On the metropolitan scale, the proportion of urban green infrastructure versus built-up or urbanized land is generally substantially higher than at the core city level. However, ecosystem services assessments on this scale also show marginal impacts on the overall carbon balance, i.e. on the ratio between carbon sequestration and carbon emissions (in the case of Barcelona, less than 1% of emissions are sequestered). Furthermore, the high capacity for contributing to a potential improvement in air quality and a reduction in heat stress, estimated in large areas of metropolitan green infrastructures (such as protected natural spaces) generally does not materialize. This is due to their distance from demand sites, such as residential areas most affected by air pollution or the urban heat island effect.
This result indicates that the relevant scale data for applying these strategies is probably limited to city level or even smaller scales.

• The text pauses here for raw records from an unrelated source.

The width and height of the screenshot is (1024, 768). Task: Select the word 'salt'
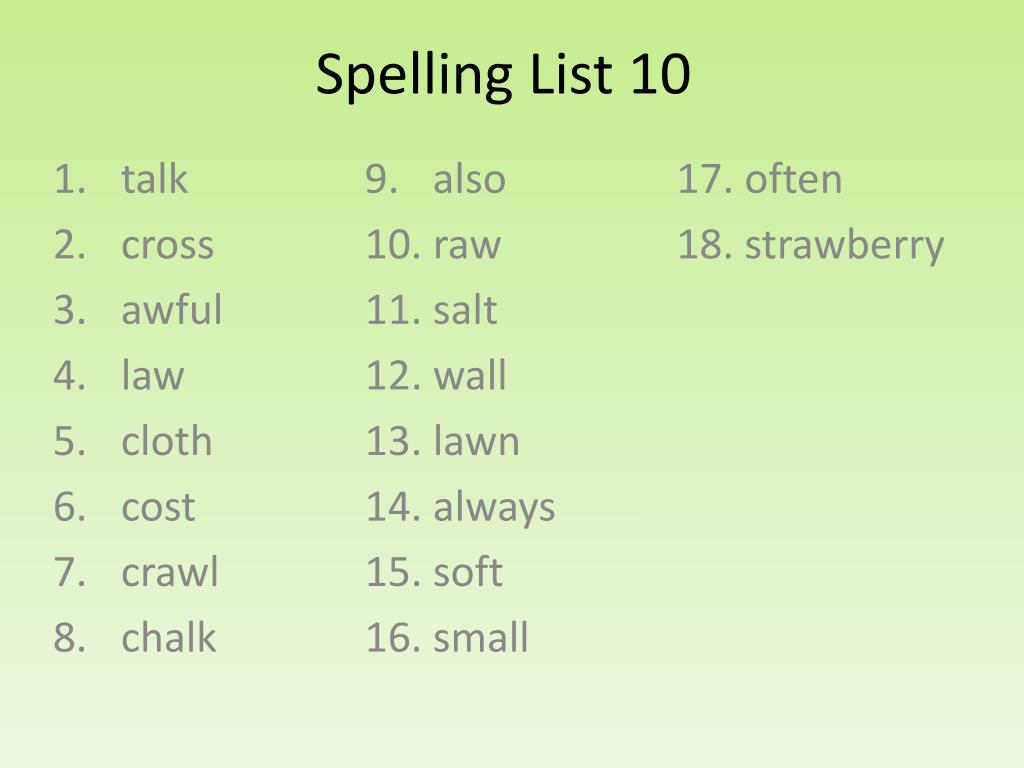tap(466, 309)
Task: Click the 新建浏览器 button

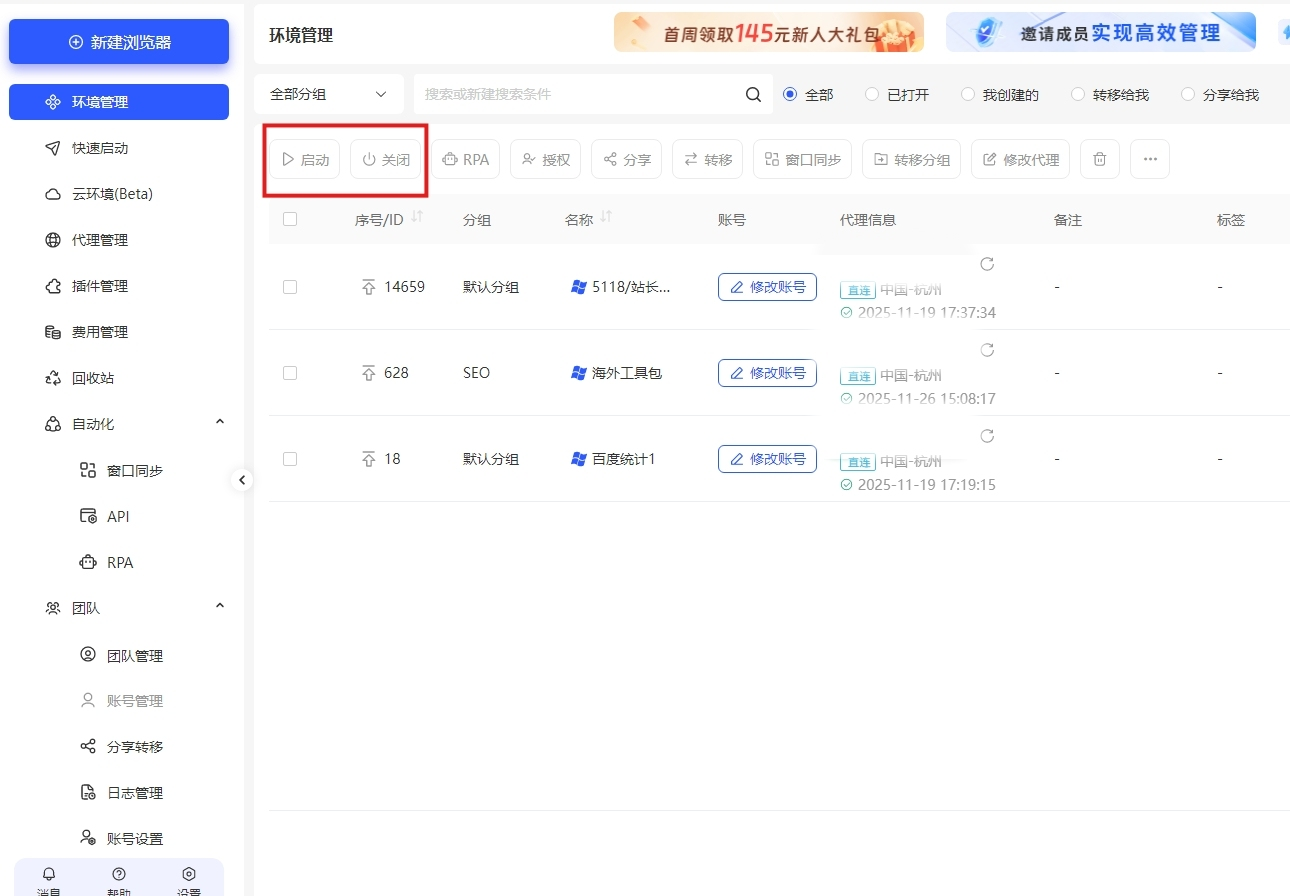Action: pos(119,41)
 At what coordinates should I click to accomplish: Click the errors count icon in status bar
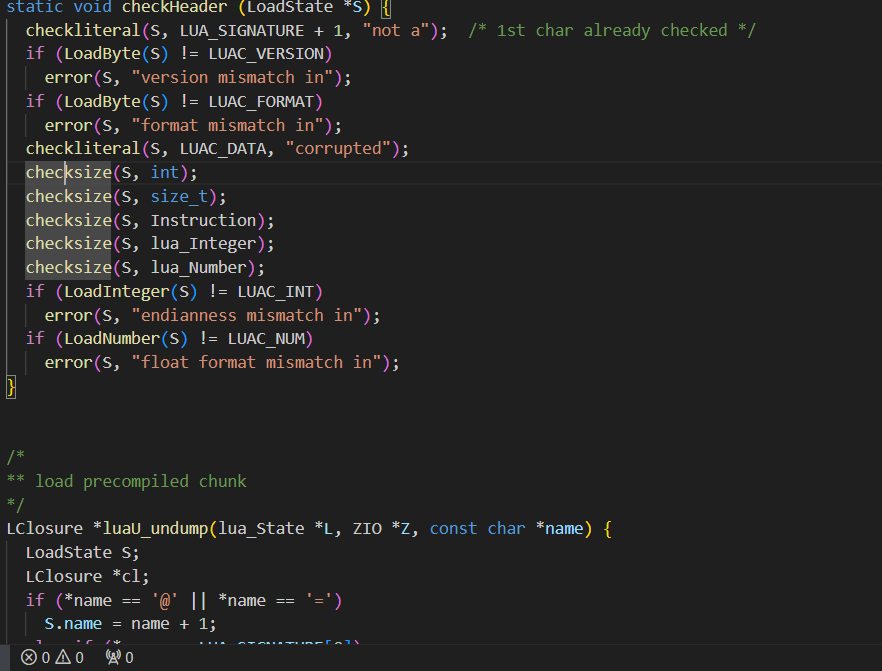click(29, 657)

In fact, results from other studies largely corroborate the fact that urban green infrastructure, especially urban trees, can improve air quality, offset carbon emissions and reduce heat stress at the site level (especially within and around green spaces). However, several factors, such as species selection and management practices, can have a critical impact on the performance of urban ecosystem services.
Table 2 summarizes, on three different scales (metropolitan, city and site), the scientific evidence associated with the potential of the three regulating ecosystem services considered in this article as nature-based solutions. The latter scale is divided into two categories (green space and street) as these are generally the two most relevant urban sites in terms of green infrastructure.

Based on these results, the following urban policy and research implications can be drawn:
Air pollution problems and local targets for the reduction of greenhouse gases should be tackled through emission reduction policies such as road traffic management or energy efficiency measures. In other words, urban policies on air pollution and climate change mitigation should focus primarily on contamination sources (built infrastructure and transport systems) rather than on so-called “sinks” (urban vegetation that absorbs carbon and pollutants). Green infrastructure strategies play a complementary, not alternative role to these policies. Additionally, carbon offsets associated with green infrastructure should be fostered by local and metropolitan authorities beyond urban boundaries because the scale of the challenge is global.
Urban green infrastructure can contribute to site-scale strategies to improve air quality and thermal comfort, and hence human health. Thus, for example, urban parks, street trees or green roofs or walls (vegetation on buildings) can act as clean air or cool areas and corridors within cities. The potential of green roofs, green walls and street trees is particularly relevant due to the lack of available land in urban cores.
The benefits and limitations related to urban green infrastructure should be considered in planning and management in order to estimate net contributions to environmental quality. Even if most urban green infrastructure elements are multi-functional in relation to the three ecosystem services considered in this analysis, some potential problems have been also identified. Thus, for example, street trees provide a high shading effect, but they are also associated with a potential “barrier effect” by which they prevent the dispersion of pollutants into the air.